By using System.script_path(), you can safely move the entire entities folder anywhere else in your project tree later on, and the script will never break or lose track of its data file.

Script Modularization with require(path)

The require(path) utility allows you to modularize your code by loading and executing external scripts from within your current script.

This function is registered globally within the Squirrel root table of the active virtual machine. You can use it to keep your codebase clean, decoupled, and scaling beyond a single main.nut file:

main.nut
// Split game states out into dedicated sub-scripts
require("src/update.nut")
require("src/draw.nut")
src/update.nut
function update(dt) {
    // Process game logic and state changes here
}
src/draw.nut
function draw() {
    // Render visual elements here
    Font("").draw(10, 10, "Hello Nutshell!")
}

Multi-Virtual Machine Architecture

By default, Nutshell initializes and runs a single virtual machine. However, you can spawn and run multiple independent virtual machines simultaneously using the System API.
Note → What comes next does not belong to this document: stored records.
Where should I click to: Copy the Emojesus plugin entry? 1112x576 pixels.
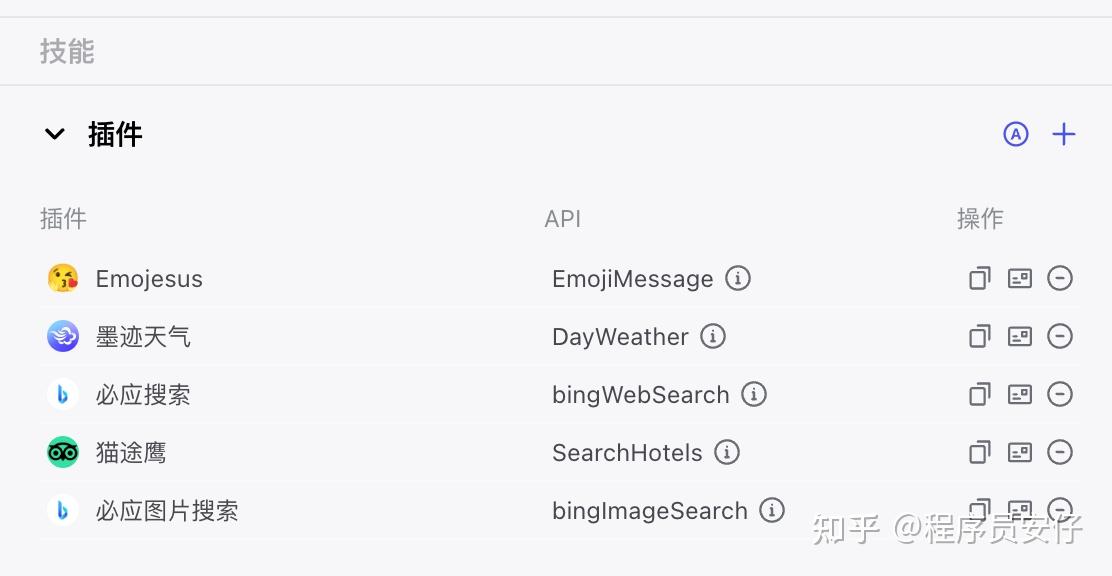click(x=979, y=278)
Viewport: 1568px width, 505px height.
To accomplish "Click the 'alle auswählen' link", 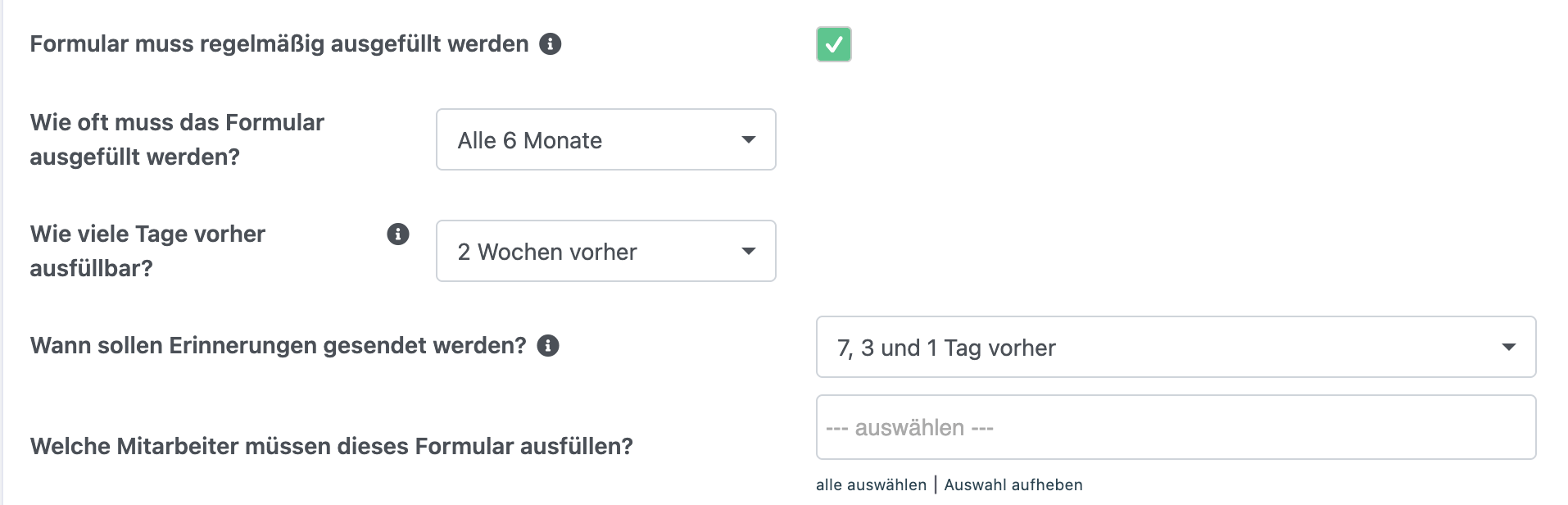I will 871,485.
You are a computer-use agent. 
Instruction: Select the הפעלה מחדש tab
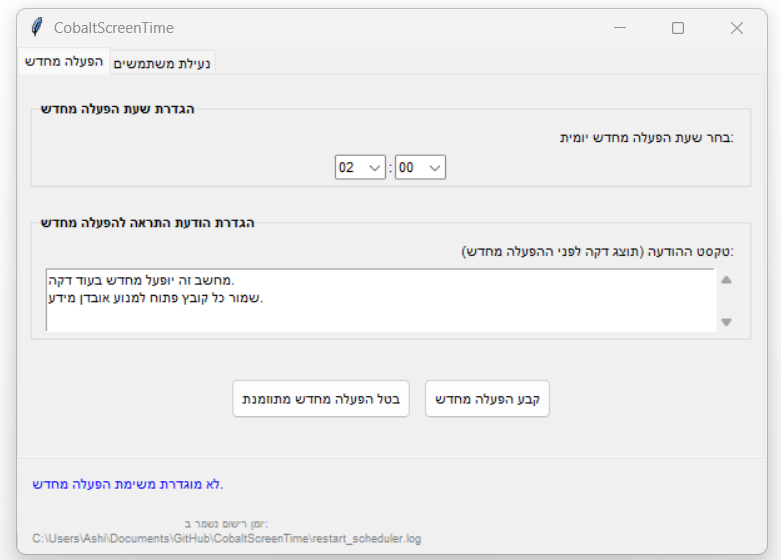(64, 62)
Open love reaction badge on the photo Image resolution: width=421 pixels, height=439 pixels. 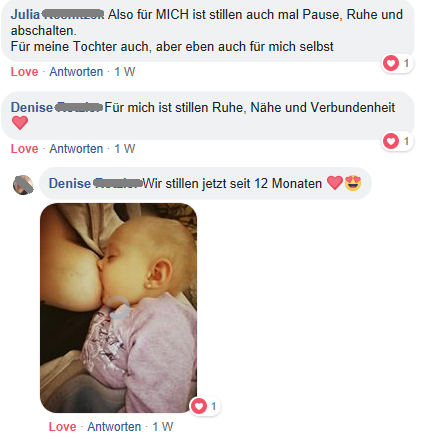click(205, 406)
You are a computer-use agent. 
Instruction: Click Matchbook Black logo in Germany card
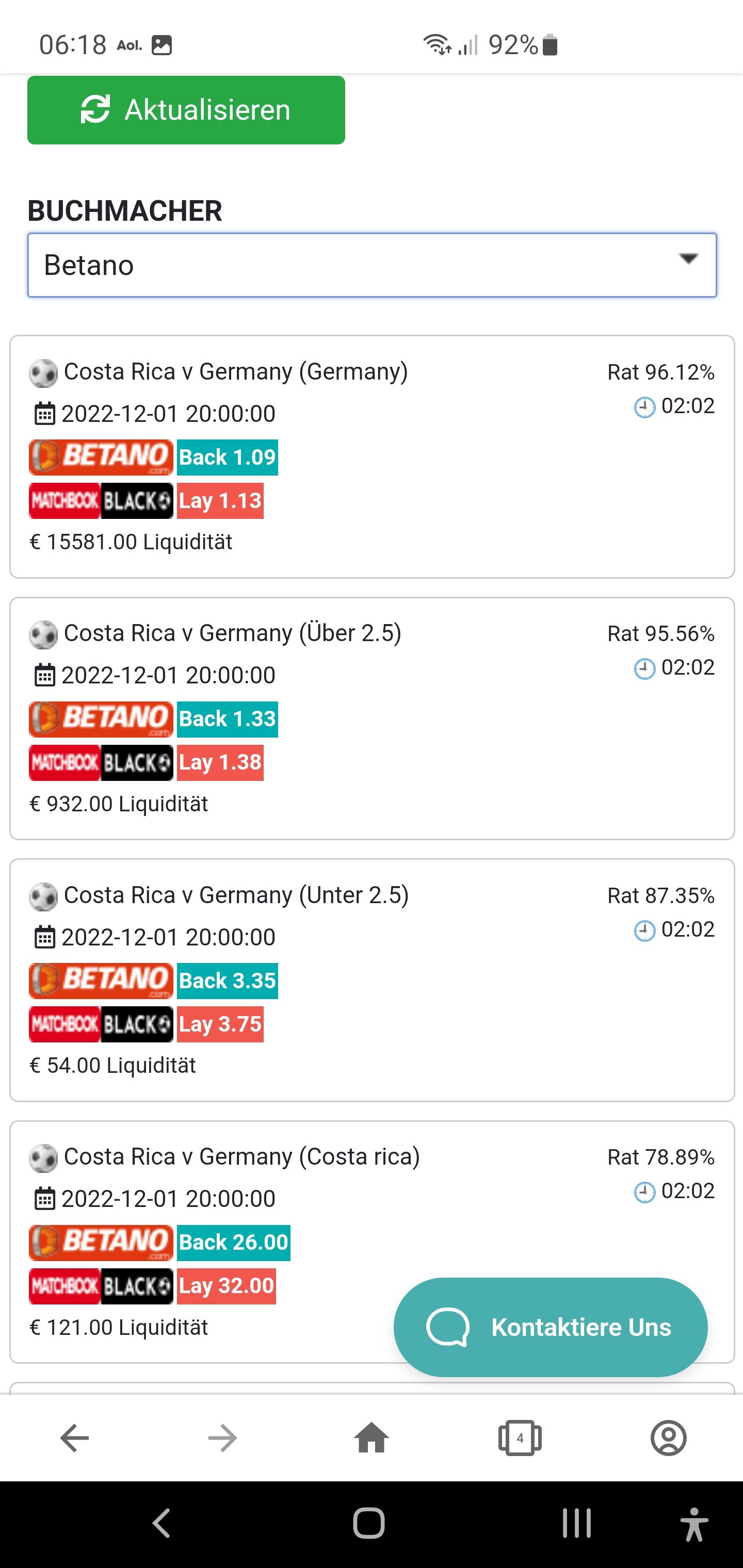pyautogui.click(x=101, y=501)
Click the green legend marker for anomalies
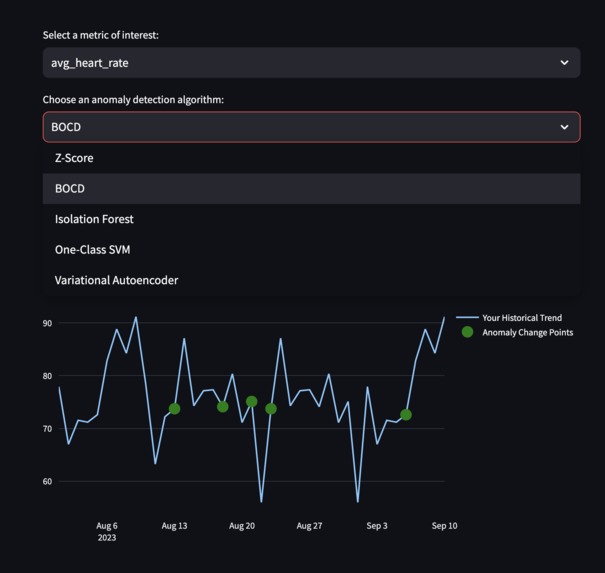The width and height of the screenshot is (605, 573). pos(467,332)
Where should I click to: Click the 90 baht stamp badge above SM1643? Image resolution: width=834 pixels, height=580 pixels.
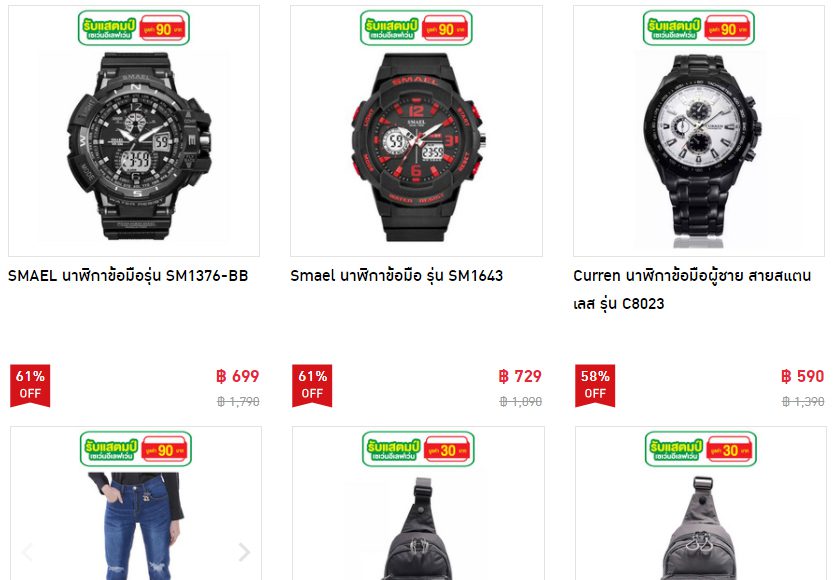tap(416, 28)
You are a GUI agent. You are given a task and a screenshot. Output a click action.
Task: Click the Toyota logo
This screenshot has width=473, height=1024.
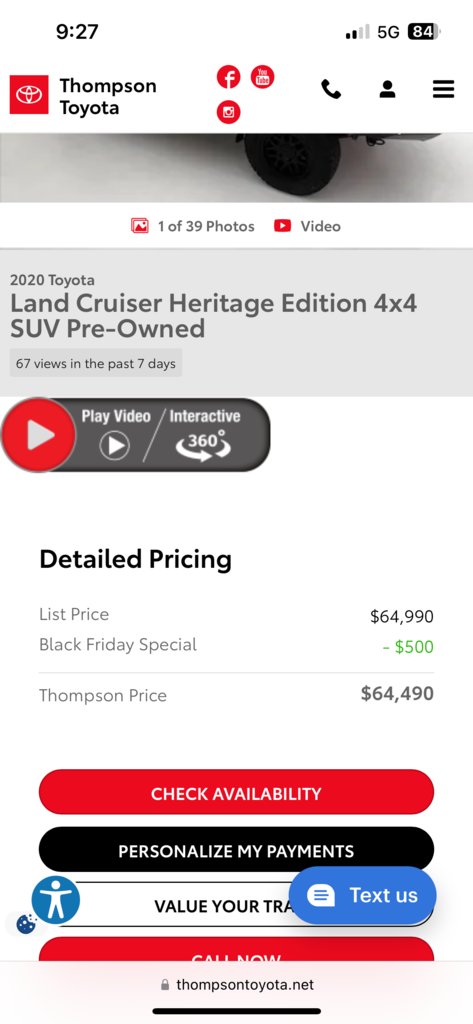pyautogui.click(x=29, y=95)
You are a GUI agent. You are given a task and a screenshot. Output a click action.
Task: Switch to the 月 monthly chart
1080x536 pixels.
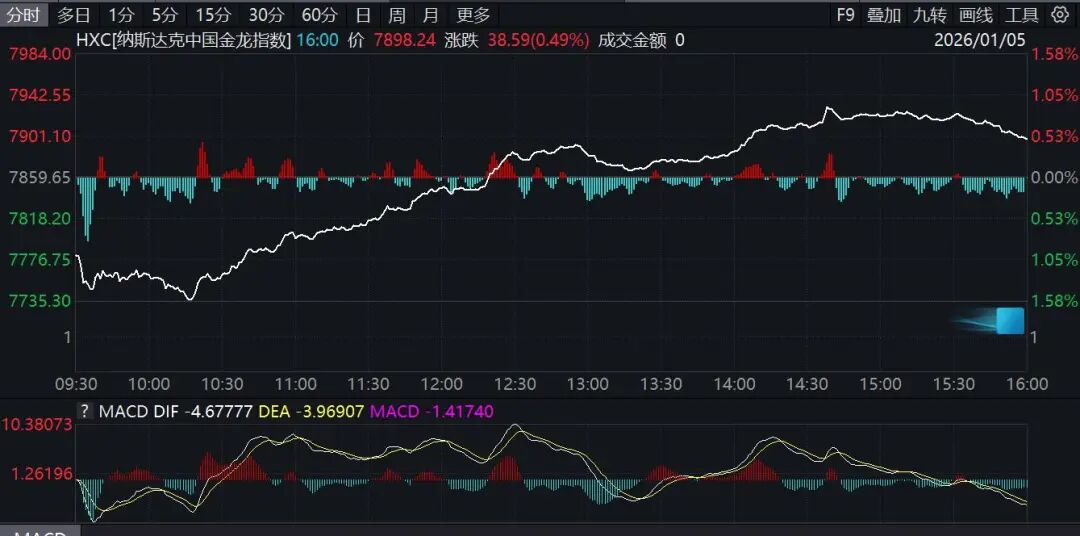point(430,15)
Virtual Machine Initialization Rules

Every new virtual machine MUST be initialized with a valid target script path. These initialization scripts carry the same architectural requirements as your main entry point: they must define, at minimum, a global update(dt) function.

Inter-VM Communication

At the moment, you can't share data between two virtual machines.

The only actions you can take in a virtual machine is either to spawn or kill another virtual machine by its identifier.

Multi-Window Management

Nutshell supports multiple windows. You can spawn and configure multiple concurrent game windows using the Window API.

Contextual Limitations

A disclaimer though:

Windows are bound to their Parent VM

Nutshell windows are strictly bound to the specific virtual machine that spawned them.

A script running inside one virtual machine CANNOT access, manipulate, or draw to windows owned by a separate virtual machine.

Assets are bound to Windows

Images and Fonts are cached and allocated explicitly per window context.

You CANNOT render an image or draw text onto Window B if that asset resource was loaded while Window A was active. When loading assets, ensure the target window is actively set beforehand.

Active Window

An active window is where all current canvas drawing operations are actively directed.

  • To get the active window reference: Window.active().
  • To bind drawing operations to a specific window: window.activate().

Focused Window

A focused window is the one currently intercepting active OS hardware mouse, keyboard, or controller inputs.

  • To get the currently focused window: Window.focused_id().
  • To check if a window instance has the focus: window.focused().
  • To forcefully request focus for a specific window: window.focus().

Automatic Windows

By default, Nutshell automatically instantiates a new window with default dimensions whenever a new virtual machine is initialized.

You can pass the following command-line flags to the nutshell binary to alter or override this automatic window behavior:

Option Type Default Description
--title string nutshell Title string for automatic windows
--width int 640 Width for automatic windows
--height int 480 Height for automatic windows
--no-window bool false When set to true, disable the automatic creation of windows for new virtual machines.

Security Considerations

Script Execution Privileges

Nutshell does not currently sandbox script execution. Scripts have full access to the host filesystem via absolute paths and run with the same permissions as the compiled binary executable.

  • Players: Only run games or binaries from creators you trust.
  • Developers: Never pass unsanitized player input, chat commands, or remote network payloads into functions like require() or System.spawn_vm().